▸ Material to process
##############################
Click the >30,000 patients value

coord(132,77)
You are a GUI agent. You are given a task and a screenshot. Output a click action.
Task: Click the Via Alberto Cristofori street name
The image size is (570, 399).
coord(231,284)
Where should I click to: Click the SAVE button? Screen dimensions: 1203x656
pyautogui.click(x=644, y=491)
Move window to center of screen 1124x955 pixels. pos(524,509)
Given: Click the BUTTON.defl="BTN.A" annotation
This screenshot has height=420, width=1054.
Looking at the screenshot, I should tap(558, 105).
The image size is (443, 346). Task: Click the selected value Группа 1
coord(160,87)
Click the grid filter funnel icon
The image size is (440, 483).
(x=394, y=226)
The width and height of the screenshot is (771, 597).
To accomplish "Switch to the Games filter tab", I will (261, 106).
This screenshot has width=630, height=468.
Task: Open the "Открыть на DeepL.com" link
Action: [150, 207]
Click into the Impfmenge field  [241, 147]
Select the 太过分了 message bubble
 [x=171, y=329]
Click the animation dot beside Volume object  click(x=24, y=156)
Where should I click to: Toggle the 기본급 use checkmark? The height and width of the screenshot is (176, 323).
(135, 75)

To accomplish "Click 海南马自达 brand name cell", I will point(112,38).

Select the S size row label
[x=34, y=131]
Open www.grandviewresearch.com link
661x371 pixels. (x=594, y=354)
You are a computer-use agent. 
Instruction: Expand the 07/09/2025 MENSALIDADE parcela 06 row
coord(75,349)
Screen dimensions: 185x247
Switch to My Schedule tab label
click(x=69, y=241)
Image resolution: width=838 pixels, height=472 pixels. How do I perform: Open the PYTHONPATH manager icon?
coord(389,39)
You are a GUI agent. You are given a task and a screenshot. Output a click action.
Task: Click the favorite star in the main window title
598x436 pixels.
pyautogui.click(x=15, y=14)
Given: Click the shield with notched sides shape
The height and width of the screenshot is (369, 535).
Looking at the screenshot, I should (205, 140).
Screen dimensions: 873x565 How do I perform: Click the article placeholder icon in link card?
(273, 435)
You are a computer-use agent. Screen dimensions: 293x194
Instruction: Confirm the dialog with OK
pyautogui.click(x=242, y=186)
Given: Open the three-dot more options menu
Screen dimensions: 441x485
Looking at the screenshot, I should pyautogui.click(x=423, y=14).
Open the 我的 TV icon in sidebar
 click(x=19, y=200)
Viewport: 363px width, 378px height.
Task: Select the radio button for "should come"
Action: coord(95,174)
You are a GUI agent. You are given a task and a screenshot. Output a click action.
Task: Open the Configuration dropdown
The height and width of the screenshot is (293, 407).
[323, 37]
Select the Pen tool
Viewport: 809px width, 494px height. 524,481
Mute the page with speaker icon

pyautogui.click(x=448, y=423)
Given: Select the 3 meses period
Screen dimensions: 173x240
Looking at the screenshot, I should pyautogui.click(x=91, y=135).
##############################
▸ Activity
Set down only the lines above that fall between the line holding "This screenshot has height=420, width=1054." and the line holding "The width and", inclusive, keeping each exact.

▸ Exercise answer
This screenshot has height=420, width=1054.
Looking at the screenshot, I should tap(558, 105).
The image size is (443, 346). Task: Click the selected value Группа 1
coord(160,87)
Click the grid filter funnel icon
The image size is (440, 483).
(x=394, y=226)
The width and height of the screenshot is (771, 597).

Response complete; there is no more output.